Alteryx Designer Desktop Discussions

Wouterrrrrr · ‎10-23-2023

Hi,

I want to test my data, however it is not normally distributed and now I dont know which test to use. Within my data there are two groups which I want to compare. The variable measures the speed between two events (average = 7 days). This is because of some outliers which I need to filter out.

1) What is the best way to handle outliers (z-score?)
2) Which test can I use to compare both groups?

How you guys can help me

caltang · ‎10-23-2023

This is a question that involves some feature engineering and data sciene knowledge. Perhaps you can consider anything beyond -3 or +3 Z-Scores to be outliers, thereby reducing the number of observations in your analysis.

Your 2nd question is a bit vague. What are you testing? What are you testing between? Not very clear...

Also, it helps if you can provide your data or your workflow. Please provide relevant data to this use case, and kindly provide your criteria in as much detail as possible. If you have a workflow built halfway, kindly export that over as well.

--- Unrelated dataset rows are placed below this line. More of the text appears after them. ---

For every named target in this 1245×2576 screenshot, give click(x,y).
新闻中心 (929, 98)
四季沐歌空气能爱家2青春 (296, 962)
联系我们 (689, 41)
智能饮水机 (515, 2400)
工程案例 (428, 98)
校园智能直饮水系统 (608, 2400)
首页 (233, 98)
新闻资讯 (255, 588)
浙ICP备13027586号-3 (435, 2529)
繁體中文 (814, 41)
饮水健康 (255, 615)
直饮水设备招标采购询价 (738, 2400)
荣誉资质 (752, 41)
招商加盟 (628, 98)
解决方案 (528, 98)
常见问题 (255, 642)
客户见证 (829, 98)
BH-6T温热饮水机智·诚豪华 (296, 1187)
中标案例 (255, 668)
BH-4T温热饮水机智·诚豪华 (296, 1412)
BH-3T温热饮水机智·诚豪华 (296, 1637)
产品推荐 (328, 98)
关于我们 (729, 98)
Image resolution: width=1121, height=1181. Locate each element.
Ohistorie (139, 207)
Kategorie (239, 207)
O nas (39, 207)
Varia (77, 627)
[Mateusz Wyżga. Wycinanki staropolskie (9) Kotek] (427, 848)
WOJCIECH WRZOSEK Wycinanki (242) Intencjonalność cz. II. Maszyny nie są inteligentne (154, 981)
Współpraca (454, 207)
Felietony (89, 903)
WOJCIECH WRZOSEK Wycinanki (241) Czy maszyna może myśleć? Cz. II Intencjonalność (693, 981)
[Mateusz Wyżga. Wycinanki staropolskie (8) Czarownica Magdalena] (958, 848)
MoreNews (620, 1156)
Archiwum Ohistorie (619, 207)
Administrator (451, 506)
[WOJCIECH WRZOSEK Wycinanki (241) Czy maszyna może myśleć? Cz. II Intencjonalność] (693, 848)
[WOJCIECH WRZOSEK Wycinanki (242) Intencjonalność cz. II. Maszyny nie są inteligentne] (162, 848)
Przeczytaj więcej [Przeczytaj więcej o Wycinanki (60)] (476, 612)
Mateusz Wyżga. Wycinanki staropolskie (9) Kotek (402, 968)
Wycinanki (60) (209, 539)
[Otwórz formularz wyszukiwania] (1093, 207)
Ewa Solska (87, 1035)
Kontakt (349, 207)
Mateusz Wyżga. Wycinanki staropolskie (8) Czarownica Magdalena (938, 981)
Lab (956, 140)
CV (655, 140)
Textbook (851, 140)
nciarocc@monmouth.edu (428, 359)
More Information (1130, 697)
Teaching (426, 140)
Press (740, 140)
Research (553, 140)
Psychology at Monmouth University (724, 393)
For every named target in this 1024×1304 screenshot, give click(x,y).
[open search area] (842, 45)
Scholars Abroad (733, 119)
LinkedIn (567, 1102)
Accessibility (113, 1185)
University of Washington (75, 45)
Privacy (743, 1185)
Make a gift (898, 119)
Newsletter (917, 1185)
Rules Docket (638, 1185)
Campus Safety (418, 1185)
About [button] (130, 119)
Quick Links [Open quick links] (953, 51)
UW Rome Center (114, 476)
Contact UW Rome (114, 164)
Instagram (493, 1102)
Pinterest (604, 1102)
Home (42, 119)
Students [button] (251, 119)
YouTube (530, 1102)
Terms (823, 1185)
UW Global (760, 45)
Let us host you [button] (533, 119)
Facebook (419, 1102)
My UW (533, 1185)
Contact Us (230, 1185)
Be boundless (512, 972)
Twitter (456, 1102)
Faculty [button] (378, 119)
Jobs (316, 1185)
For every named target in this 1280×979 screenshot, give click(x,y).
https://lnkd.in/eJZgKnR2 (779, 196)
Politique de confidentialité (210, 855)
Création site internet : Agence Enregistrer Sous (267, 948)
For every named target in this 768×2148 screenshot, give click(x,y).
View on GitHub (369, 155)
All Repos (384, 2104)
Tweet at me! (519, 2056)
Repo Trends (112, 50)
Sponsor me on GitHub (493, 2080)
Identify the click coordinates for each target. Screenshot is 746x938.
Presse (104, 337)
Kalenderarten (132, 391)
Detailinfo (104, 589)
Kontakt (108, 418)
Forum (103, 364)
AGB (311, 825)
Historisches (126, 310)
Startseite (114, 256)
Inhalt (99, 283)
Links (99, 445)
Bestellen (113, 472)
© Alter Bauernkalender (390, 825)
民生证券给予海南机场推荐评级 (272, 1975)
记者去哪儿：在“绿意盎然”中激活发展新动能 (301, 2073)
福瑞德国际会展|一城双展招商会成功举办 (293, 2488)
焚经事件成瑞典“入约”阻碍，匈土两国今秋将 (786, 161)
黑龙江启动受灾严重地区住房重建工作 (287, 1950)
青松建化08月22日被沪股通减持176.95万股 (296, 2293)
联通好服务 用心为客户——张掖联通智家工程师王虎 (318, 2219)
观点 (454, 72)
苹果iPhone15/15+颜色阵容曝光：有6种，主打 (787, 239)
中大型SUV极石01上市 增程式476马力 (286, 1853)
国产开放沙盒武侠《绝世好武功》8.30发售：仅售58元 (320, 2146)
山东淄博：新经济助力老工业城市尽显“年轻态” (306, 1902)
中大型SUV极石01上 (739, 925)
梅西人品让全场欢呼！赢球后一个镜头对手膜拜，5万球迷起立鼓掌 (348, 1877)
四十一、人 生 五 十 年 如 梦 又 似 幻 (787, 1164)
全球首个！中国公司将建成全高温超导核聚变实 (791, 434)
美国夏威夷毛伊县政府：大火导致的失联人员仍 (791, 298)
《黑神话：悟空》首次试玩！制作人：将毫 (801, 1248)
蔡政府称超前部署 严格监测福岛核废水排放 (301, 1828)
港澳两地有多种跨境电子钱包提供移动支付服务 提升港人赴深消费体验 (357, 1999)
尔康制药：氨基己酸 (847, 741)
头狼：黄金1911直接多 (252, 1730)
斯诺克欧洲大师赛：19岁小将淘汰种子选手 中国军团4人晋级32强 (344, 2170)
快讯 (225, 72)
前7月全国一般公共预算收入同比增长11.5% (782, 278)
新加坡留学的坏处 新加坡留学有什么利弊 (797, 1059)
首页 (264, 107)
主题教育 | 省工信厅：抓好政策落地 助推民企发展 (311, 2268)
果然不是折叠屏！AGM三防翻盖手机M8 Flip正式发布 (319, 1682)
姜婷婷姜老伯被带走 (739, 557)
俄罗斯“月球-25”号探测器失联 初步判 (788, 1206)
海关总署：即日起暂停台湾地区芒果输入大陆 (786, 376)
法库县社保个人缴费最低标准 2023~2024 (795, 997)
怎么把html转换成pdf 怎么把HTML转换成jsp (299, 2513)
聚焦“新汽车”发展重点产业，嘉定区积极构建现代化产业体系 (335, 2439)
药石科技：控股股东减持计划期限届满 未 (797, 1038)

To export a workflow go to: Options > Export Workflow. Kindly do NOT send a "Save As" copy.

Calvin Tang
Alteryx ACE
https://www.linkedin.com/in/calvintangkw/

Wouterrrrrr · ‎10-23-2023

Hi caltang,

Thank you for your response, I want to know which group is the quickest. However other test to determine the mean between two groups have the assumption that the data needs to be normnal distirbuted

caltang · ‎10-23-2023

Without the data, no one can give you good help. Can you kindly provide some data so that the community has something to work with...?

Calvin Tang
Alteryx ACE
https://www.linkedin.com/in/calvintangkw/

Wouterrrrrr · ‎10-23-2023

Hope this works ;)

caltang · ‎10-23-2023

My apologies I just saw this. Based on your data, can you explain a bit more about “Days”? Is it TAT?

Having 0s will affect your standardisation.

Calvin Tang
Alteryx ACE
https://www.linkedin.com/in/calvintangkw/

Wouterrrrrr · ‎10-23-2023

Yes, the days are the time between two events. So 0 means the first and second event happened on the same day. This is important for me because this means the time between events is low (same day) and this is important. How longer the days, we suspect less result. That is what I want to test

BS_THE_ANALYST · ‎10-24-2023

@Wouterrrrrr this resource is fantastic if you're looking for predictive value: https://community.alteryx.com/t5/Data-Science/Alteryx-Predictive-Tools-Flowchart/ba-p/602881

if you're looking at which statistical test to apply, I think flowcharts are invaluable (source: https://onishlab.colostate.edu/summer-statistics-workshop-2019/which_test_flowchart/).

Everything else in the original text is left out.